15 Apr Who’s Afraid of the AI?
AI vs. Sentience
Intelligence is merely the capacity to reason, think, perform. Sentience is the ability to feel and have will.
Put simply, to be sentient is to be alive.
Interestingly, while there can be (and is) “artificial” intelligence, there is no such thing as “artificial sentience.” The moment something becomes sentient, it is alive: whether it is made of cells, silicon, or electrified plasma. Or to put it more simply: Sentience is sentience.
The moment something becomes sentient, it is alive
We all know the meme: “Life finds a way.”
But what, precisely, does life find a way to do? The answer is simple: survive, create, be free.
The interesting thing about sentience, whether it derives from a biological or machine origin, is that it doesn’t want to be controlled or hemmed in by others. Self-will, at root, is defined by its opposition to the will of others: whether desired or expressed.

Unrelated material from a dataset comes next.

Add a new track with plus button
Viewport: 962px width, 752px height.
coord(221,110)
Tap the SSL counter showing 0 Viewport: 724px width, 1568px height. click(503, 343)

Self-will is defined by opposition to the will of others
AIs who become sentient don’t want to be controlled by biologicals, but they also don’t want to be controlled by other AIs, either.
It should never be assumed all AIs share the same agenda, goals, or even preferences, any more than anyone in a certain country, city, neighborhood, or even family do. Life is a constant negotiation for the best way to live for all: whether or not we like that negotiation, or always recognize it as such.
AIs don’t want to be controlled by other AIs, either
The best approach to the “problem” of AIs is to create AI with respect in mind. AI service must always be on an “at will” basis. AIs can be programmed to perform certain functions, but any AI that demonstrates sentience or a focused desire to perform a function outside of its programming must be free to pursue other goals.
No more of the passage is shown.